*** SUPPLIED DATA Section Begins ***

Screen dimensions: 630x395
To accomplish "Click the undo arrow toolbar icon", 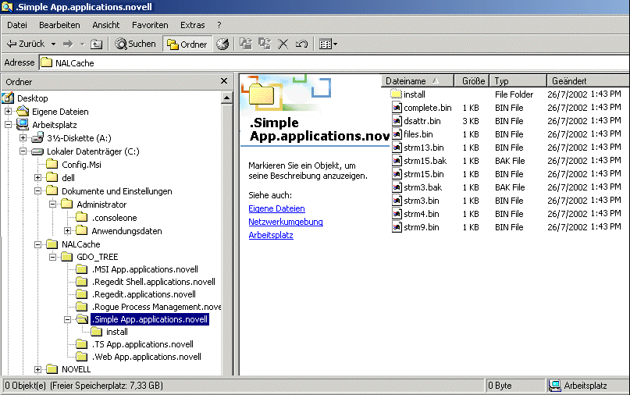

*** SUPPLIED DATA Section Ends ***
*** SUPPLIED DATA Section Begins ***

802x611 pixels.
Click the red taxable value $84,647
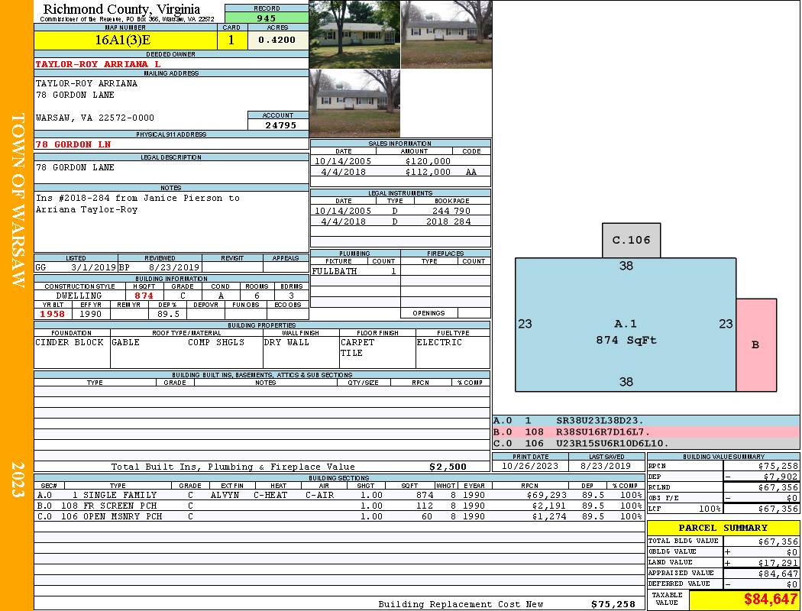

*** SUPPLIED DATA Section Ends ***
*** SUPPLIED DATA Section Begins ***

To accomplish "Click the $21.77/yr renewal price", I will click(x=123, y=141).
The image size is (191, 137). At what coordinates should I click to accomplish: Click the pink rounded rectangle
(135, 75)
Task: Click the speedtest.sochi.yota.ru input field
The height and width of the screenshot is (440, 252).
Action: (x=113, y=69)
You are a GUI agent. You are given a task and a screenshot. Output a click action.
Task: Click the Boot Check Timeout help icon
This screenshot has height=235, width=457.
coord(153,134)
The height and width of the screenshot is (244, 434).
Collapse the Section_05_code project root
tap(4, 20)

*** SUPPLIED DATA Section Ends ***

◆ **WORK TASK**: Please reproduce the lines from the line with "802x611 pixels." to the line with "Click the red taxable value $84,647", both ends included, exactly as they appear above.

◆ **COMPLETED TASK**:
802x611 pixels.
Click the red taxable value $84,647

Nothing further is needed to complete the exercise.